Auf einen Preissturz könnten repressive Überwachungsmaßnahmen folgen


Die positiven Effekte durch das (dezentrale) Netzwerk würden zwar einen gewissen Wert besitzen, diese könnten aber „ viel kleiner sein als erwartet". Regierungen, Aufsichtsbehörden oder Zentralbanken werden dezentrale Finanznetze wahrscheinlich nie wirklich zu schätzen wissen, so der Ökonom Brosens. Ein negatives Ereignis, wie ein 

Preisverfall, gefolgt von großer öffentlicher Empörung, könnte repressive " Überwachungsreaktionen " staatlicher Stellen auslösen.


Bitcoin ungeeignet als Zahlungsmittel


Der realistische Wert dieser virtuellen Währung hängt alleine von seiner zukünftigen Verwendung ab. Man könne es nur als Währung kaufen und als Geldanlage behalten in der Hoffnung, dass Dritte künftig bereit sind, dafür noch mehr Geld zu bezahlen. Es sei unwahrscheinlich, dass der Bitcoin als globales Zahlungsmittel eine größere Rolle einnehmen werde. Als Zahlungsmittel sei er für kleine Zahlungen aufgrund seines vollgestopften Netzwerkes und der hohen Transaktionskosten (im November waren es durchschnittlich 8 US-Dollar) schlichtweg unattraktiv. Hinzu käme der vergleichsweise hohe Stromverbrauch, der weltweit durch die Nodes im BTC-Netzwerk erzeugt würden.

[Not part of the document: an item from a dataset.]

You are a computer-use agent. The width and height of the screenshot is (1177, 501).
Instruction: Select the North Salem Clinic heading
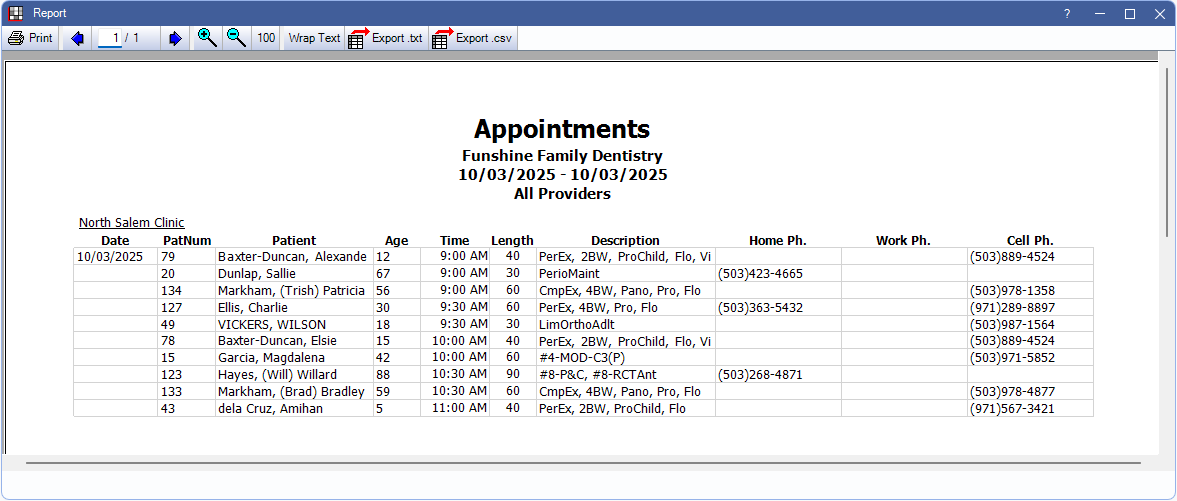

Wert zu instabil, Open Source als Innovationsbremse?


Thema Volatilität: Im Gegensatz zum Fiatgeld (staatliche Geldmünzen & -scheine) wird der Wert des Bitcoin nicht von der Zentralbank eines Staates maßgeblich beeinflusst. Beim Bitcoin schwanke Angebot und Nachfrage, was den Wert von Natur aus volatil (veränderlich) gestaltet. Da es keine zentrale Steuerung gebe, würde sich die Umsetzung von innovativen Maßnahmen in einem sehr langsamen und schmerzhaften Prozess hinziehen. Der Analyst befürchtet auch, die Macht liege in den Händen einiger weniger Parteien, dadurch käme es zu einem enormen Machtpotenzial. Man erinnere sich an die aktuellen Berichte von rund eintausend Bitcoin-Walen, denen rund 40 % dieser Kryptowährung gehört und die theoretisch damit machen könnten, was immer sie wollen, sofern sie sich untereinander absprechen würden.